▸ **ENTRIES PROVIDED**:

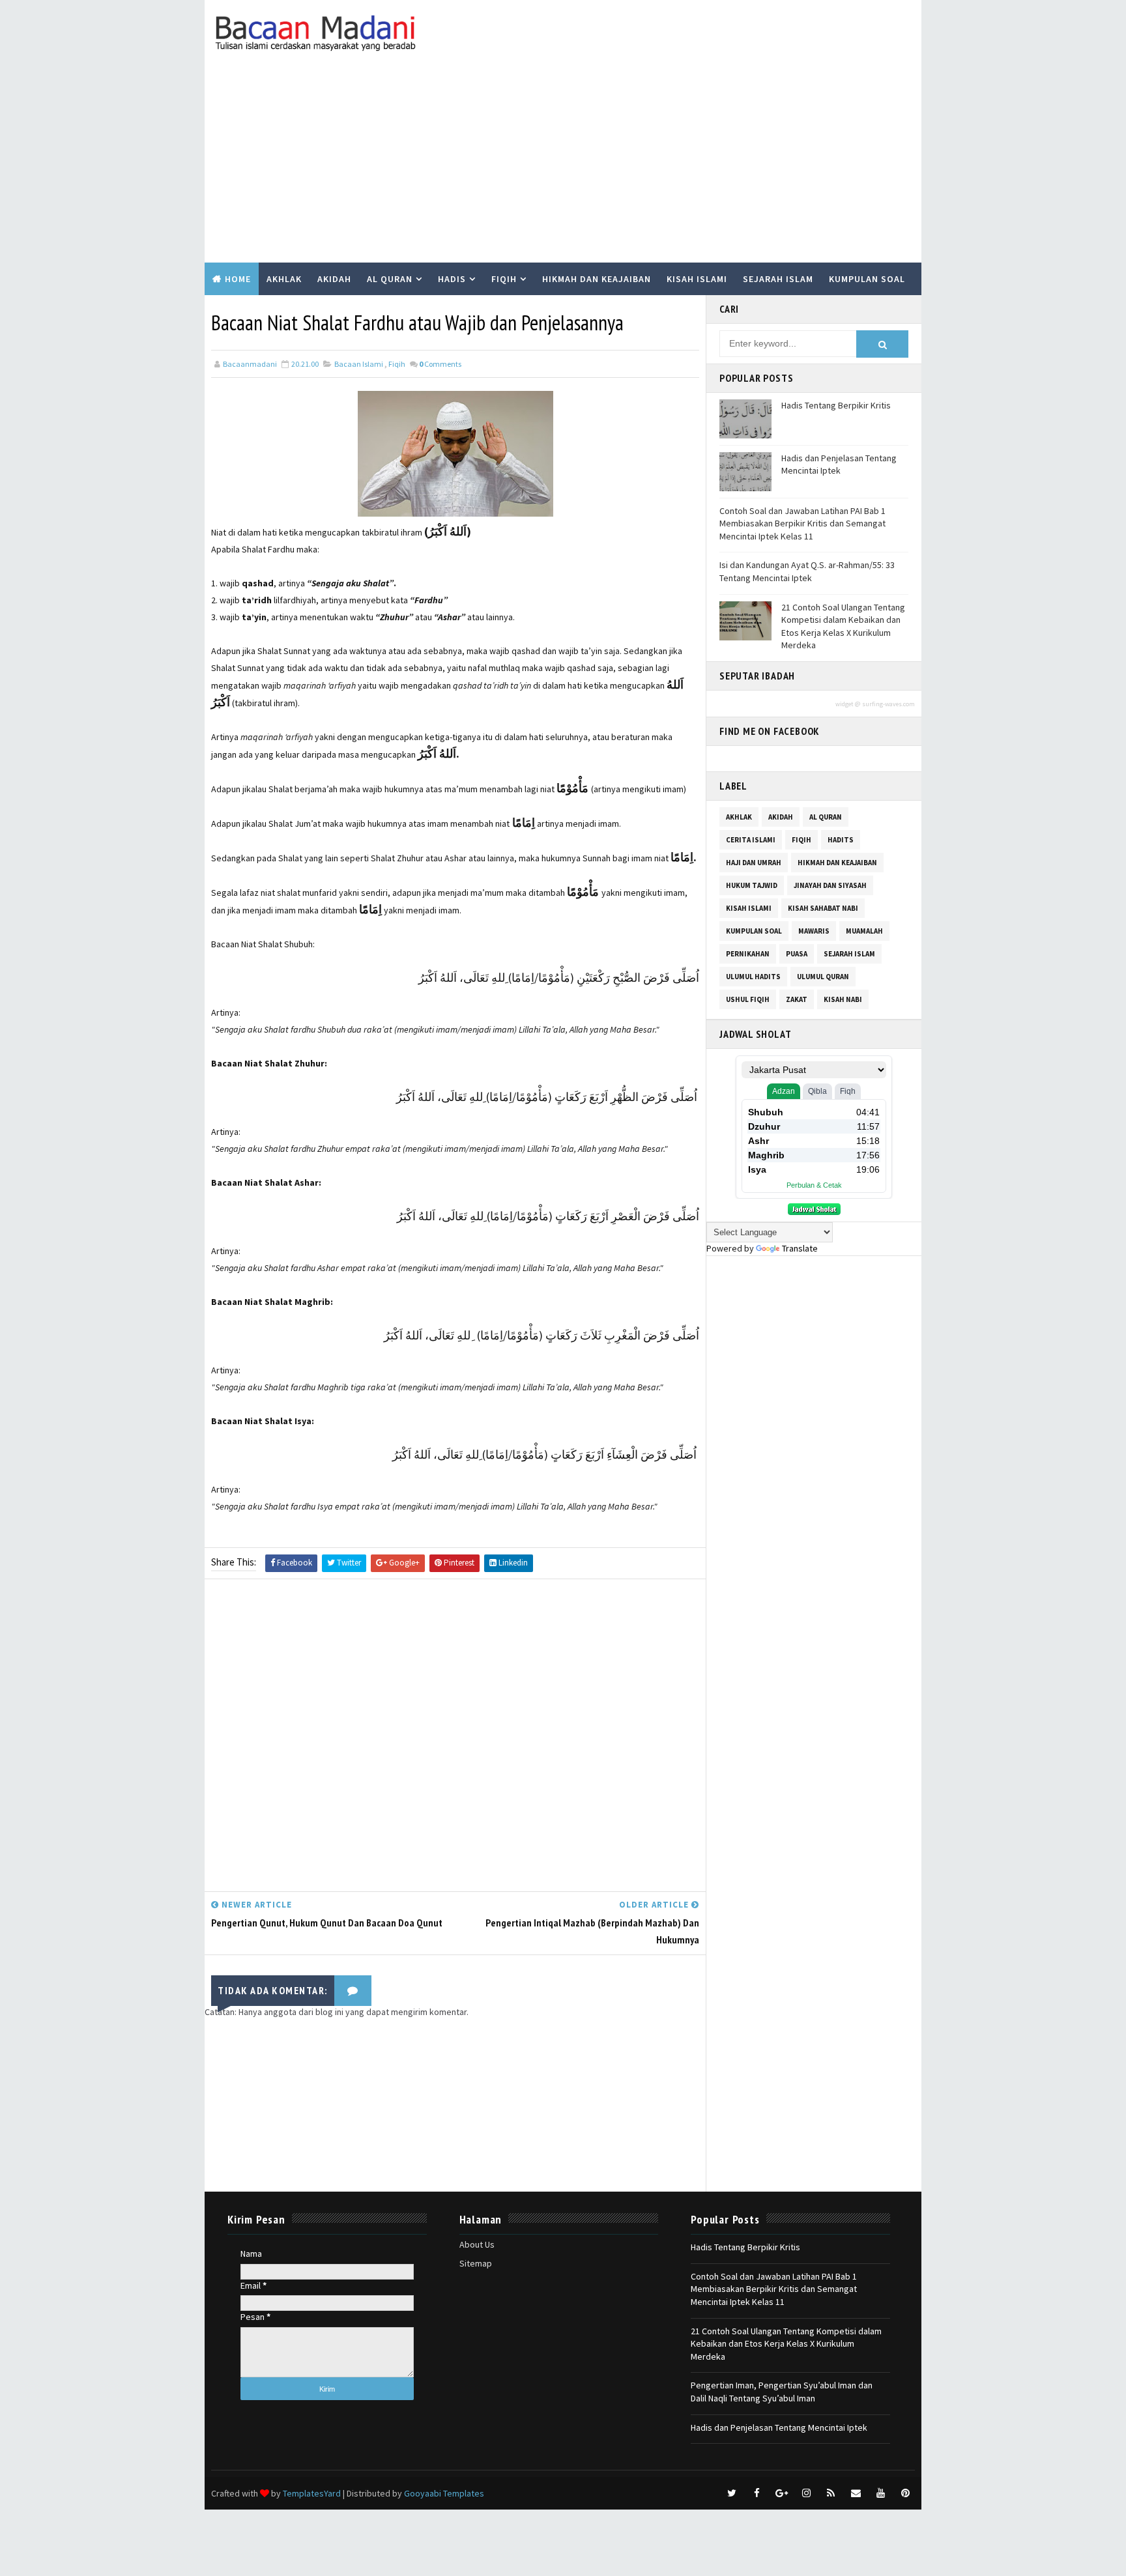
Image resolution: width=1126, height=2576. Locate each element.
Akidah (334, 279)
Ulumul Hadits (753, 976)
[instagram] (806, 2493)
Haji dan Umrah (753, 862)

▸ **PROBLEM DETAILS**: Transcribe the entries above verbatim, excluding any image.

▸ **ANSWER AREA**:
Image resolution: width=1126, height=2576. Locate each element.
Akidah (334, 279)
Ulumul Hadits (753, 976)
[instagram] (806, 2493)
Haji dan Umrah (753, 862)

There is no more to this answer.